**Task item:** Reproduce word for word every line of the entries below, from the line containing "Task: Open hamburger" through the final line, and nothing else.

Records from a data collection:
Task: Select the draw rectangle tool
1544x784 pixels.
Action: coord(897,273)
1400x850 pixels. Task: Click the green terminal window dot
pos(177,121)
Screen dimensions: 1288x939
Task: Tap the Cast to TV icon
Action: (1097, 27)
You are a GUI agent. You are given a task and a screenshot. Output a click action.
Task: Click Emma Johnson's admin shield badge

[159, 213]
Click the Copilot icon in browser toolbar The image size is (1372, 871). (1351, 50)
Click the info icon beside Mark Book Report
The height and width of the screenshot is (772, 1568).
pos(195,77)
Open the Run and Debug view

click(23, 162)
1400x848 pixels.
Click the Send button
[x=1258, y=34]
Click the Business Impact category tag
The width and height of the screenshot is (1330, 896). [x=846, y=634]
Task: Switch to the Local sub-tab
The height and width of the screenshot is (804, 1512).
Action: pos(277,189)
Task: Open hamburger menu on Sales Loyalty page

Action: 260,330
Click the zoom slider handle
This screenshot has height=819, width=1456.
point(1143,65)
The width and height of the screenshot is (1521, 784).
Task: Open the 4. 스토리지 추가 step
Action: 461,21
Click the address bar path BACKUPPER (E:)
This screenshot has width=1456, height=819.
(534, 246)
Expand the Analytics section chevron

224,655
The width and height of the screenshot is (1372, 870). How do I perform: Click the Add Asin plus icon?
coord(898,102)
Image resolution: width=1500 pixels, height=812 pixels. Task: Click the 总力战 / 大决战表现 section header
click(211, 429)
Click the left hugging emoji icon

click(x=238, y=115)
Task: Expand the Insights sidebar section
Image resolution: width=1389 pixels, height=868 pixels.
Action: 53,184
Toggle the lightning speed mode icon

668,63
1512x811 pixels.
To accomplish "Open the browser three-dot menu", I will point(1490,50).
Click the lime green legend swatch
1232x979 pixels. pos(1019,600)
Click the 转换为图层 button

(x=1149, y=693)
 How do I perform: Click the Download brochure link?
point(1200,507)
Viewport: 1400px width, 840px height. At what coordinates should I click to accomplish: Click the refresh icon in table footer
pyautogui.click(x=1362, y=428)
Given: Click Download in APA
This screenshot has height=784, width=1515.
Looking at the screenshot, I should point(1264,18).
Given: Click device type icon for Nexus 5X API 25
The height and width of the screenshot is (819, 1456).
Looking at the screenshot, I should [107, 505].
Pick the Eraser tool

**Result:**
Task: Open hamburger menu on Sales Loyalty page

Action: 260,330
Click the zoom slider handle
This screenshot has height=819, width=1456.
point(1143,65)
The width and height of the screenshot is (1521, 784).
Task: Open the 4. 스토리지 추가 step
Action: 461,21
Click the address bar path BACKUPPER (E:)
This screenshot has width=1456, height=819.
(534, 246)
Expand the Analytics section chevron

224,655
The width and height of the screenshot is (1372, 870). How do I perform: Click the Add Asin plus icon?
coord(898,102)
Image resolution: width=1500 pixels, height=812 pixels. Task: Click the 总力战 / 大决战表现 section header
click(211, 429)
Click the left hugging emoji icon

click(x=238, y=115)
Task: Expand the Insights sidebar section
Image resolution: width=1389 pixels, height=868 pixels.
Action: 53,184
Toggle the lightning speed mode icon

668,63
1512x811 pixels.
To accomplish "Open the browser three-dot menu", I will point(1490,50).
Click the lime green legend swatch
1232x979 pixels. pos(1019,600)
Click the 转换为图层 button

(x=1149, y=693)
 How do I perform: Click the Download brochure link?
point(1200,507)
Viewport: 1400px width, 840px height. At what coordinates should I click to accomplish: Click the refresh icon in table footer
pyautogui.click(x=1362, y=428)
Given: Click Download in APA
This screenshot has height=784, width=1515.
Looking at the screenshot, I should point(1264,18).
Given: Click device type icon for Nexus 5X API 25
The height and width of the screenshot is (819, 1456).
Looking at the screenshot, I should [107, 505].
Pick the Eraser tool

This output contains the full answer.